Hail, the Dark Lioness!

Written by Ksenia Rundin

South African visual activist Zaneli Muholi has turned Stockholm’s frosty Friday morning into a subtropical celebration of self-reflection and contemporary identity politics. Her solo exhibition “Somnyama Ngonyama” (Hail, the Dark Lioness) invites us into the hard everyday life of LBTQI-world of the Republic of South Africa and narrates their story through her personal experiences expressed in a myriad of reality-embellished and self-speaking black-and-white photographs. Tyres, torn plastic bag, clothes pegs, metal sponge, a vacuum cleaner hose and, all of a sudden, a Japanese kimono - every item, besides creating an aesthetic aura for the beholder’s eyes, bears a deep and significant reference to the past and challenges the future. Using all these attributes, Zaneli Muholi claims the right to her own body without waiting for someone to validate her existence.

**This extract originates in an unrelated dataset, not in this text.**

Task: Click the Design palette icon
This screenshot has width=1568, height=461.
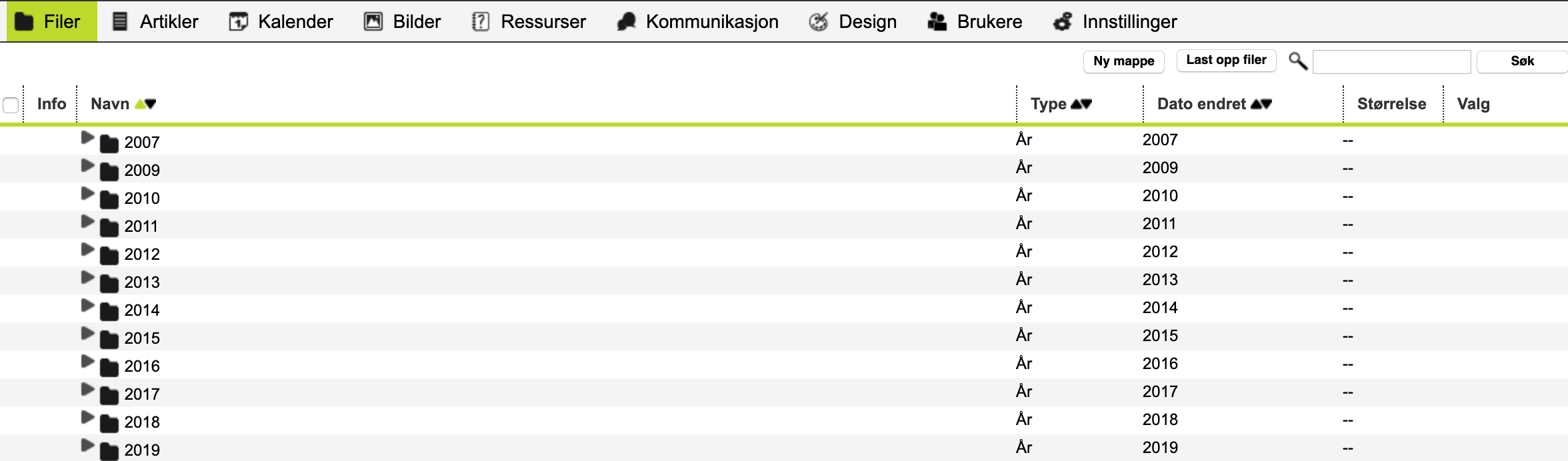Action: coord(819,21)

By turning the camera towards herself, she creates a conversation filled with a deep emotional cascade and a long camp for freedom of individuality and freedom of love. Meanwhile, she also creates an expressive intimacy based on a cultural context and wrapped into a complex notions of sustainable beauty and desire. The photographer draws attention to urgent environmental issues, sexual politics and violence by creating strong emotional ties confiding her personal trauma to the camera lens. She establishes her own artistic language, dancing as a robe-walker between classical portraiture, fashion photography and ethnographic imagery, letting the dark lioness become the focal point of the moment eternalised.